→ **Tasks and exercises**:
1. In the gutter installation thread, what did the customer say he wanted once the job was complete?
2. Pick up the gutter installation thread after its final line and write what comes next.

→ **Document**:
So you charged $1470 to install these gutters  we used to do a 2000sqft 2 floor house back in the Uk in about 1.5-2 hrs on avg with 2 guys. I know every house is different but that's a lot of labour even if you took 2 days to install it all. 

Like some have said though perhaps if we had more details about LF installed and how many down spouts and what type of gutters then we would have better idea of what your dealing with here. If the guy paid seamless gutter prices for seamed gutters then I can see why he's no happy.


----------



## renogirl (Oct 28, 2011)

BCConstruction said:


> Why was they not seamless in the first place?



The customer asked us to do gutters. We told him we did not do seamless, only standard seamed gutters. He agreed. Now that the job is complete, he said he wants seamless.


----------



## renogirl (Oct 28, 2011)

BamBamm5144 said:


> Wow. Need more details than that.

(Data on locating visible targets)
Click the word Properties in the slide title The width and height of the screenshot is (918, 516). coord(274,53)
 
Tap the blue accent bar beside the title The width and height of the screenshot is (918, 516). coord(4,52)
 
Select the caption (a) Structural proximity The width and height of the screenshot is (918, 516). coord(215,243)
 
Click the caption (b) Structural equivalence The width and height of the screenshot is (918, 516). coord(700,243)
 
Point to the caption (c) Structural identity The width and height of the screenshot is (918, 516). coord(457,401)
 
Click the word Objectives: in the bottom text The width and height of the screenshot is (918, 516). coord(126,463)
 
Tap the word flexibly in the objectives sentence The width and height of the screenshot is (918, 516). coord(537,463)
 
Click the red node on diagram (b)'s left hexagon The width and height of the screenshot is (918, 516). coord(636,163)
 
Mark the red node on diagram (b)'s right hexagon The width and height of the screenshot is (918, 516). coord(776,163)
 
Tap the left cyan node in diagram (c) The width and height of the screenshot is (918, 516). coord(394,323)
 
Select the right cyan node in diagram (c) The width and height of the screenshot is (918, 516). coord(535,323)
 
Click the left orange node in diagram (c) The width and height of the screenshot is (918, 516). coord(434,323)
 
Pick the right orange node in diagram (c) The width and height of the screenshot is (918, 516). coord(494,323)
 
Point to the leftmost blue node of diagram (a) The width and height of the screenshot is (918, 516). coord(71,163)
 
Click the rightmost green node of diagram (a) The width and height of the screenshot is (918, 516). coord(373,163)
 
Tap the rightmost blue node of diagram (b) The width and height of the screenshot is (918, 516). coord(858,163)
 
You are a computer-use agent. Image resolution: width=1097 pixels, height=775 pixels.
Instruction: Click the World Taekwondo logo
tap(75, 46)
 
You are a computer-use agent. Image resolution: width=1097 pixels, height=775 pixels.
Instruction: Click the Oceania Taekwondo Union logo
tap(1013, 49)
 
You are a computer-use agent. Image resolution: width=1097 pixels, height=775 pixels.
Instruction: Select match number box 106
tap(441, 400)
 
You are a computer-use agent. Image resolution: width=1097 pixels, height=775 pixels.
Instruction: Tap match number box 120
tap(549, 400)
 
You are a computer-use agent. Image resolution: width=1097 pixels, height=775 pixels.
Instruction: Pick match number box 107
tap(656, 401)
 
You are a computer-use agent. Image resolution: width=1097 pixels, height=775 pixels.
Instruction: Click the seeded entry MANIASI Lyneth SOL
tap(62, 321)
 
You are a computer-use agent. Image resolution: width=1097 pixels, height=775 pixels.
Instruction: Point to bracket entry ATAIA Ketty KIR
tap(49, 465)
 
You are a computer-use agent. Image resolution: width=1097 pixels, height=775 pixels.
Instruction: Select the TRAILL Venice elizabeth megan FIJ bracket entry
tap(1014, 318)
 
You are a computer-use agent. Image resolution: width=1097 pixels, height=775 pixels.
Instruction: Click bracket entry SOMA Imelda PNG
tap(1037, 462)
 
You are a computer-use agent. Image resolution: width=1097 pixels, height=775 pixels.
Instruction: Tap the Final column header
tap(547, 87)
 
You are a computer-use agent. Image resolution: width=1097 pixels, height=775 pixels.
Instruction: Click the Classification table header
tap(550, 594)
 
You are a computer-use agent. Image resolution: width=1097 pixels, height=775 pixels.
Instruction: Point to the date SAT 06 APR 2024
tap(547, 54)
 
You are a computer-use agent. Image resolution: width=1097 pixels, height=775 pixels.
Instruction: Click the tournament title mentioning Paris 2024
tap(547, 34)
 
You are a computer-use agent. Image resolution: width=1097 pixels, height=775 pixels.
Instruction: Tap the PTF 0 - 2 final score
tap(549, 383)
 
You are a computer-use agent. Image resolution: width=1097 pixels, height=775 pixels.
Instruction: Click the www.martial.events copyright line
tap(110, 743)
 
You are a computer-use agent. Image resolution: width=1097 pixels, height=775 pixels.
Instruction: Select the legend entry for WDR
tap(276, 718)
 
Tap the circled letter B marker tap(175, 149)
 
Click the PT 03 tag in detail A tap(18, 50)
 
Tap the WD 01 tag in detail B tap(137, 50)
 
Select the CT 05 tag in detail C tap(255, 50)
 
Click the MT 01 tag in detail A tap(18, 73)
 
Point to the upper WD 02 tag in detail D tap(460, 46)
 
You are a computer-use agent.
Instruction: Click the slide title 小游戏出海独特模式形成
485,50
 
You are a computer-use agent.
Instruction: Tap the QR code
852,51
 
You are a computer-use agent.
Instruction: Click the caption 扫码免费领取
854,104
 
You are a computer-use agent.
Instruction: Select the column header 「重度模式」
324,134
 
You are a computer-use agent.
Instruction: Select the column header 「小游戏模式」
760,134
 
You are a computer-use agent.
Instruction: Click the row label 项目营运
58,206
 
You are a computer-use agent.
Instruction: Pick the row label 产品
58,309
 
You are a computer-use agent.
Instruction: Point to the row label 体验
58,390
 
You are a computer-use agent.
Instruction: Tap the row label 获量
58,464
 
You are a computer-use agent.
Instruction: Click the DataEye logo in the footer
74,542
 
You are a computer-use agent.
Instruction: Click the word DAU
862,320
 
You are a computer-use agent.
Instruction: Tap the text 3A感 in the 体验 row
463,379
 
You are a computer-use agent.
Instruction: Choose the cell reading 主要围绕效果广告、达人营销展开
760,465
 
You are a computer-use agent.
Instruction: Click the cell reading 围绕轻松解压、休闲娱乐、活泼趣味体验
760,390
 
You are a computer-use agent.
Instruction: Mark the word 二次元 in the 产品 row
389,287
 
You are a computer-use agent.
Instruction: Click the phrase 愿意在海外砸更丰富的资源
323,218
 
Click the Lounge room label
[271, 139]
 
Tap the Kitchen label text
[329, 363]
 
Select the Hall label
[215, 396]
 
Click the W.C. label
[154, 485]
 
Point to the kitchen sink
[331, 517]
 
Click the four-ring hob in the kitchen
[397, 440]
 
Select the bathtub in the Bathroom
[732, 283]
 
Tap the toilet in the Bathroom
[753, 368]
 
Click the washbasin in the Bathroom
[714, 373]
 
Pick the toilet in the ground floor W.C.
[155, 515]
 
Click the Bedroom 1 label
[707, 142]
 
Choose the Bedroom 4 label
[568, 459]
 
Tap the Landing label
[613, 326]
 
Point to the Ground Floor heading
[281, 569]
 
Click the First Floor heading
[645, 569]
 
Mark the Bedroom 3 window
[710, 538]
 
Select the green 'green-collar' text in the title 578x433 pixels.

→ **The results**:
1. He said he wants seamless gutters.

2.
> 
> Here's the important part! What did the CONTRACT say to install?


THat we would install gutters. Customer was told at the outset we are not equipped to do seamless.


----------



## The Coastal Craftsman (Jun 29, 2009)

If you have contract saying just gutters then it's your word against his that you told him your not equipped to do seamless. What do the other houses that surround him have installed? If they all have seamless also then more than likely he would have wanted the same. Your in a sticky situation here as it seems that he's been charged an awful lot of money for seamed gutters. I wouldnt have questioned they were seamless either if I had been given that kind of price. If you would have charged $1400 then perhaps I would have questioned it.


But really as soon as the guy asked for seamless and you told him you didn't do them that should have rang alarm bells. That should have been stated in the contract for sure.


----------



## Winchester (Jun 29, 2008)

Hey renogirl, I live in the same city as you.

I had a quote to do seamless gutters a while ago for a house in Kerrisdale area. it was around $1400.

You could have subbed it out and marked it up to your price.
You would also have given the customer what they wanted, not lifted a finger other than to dial a phone number, sign a paper, and deposit your money.


----------



## SSC (Feb 8, 2011)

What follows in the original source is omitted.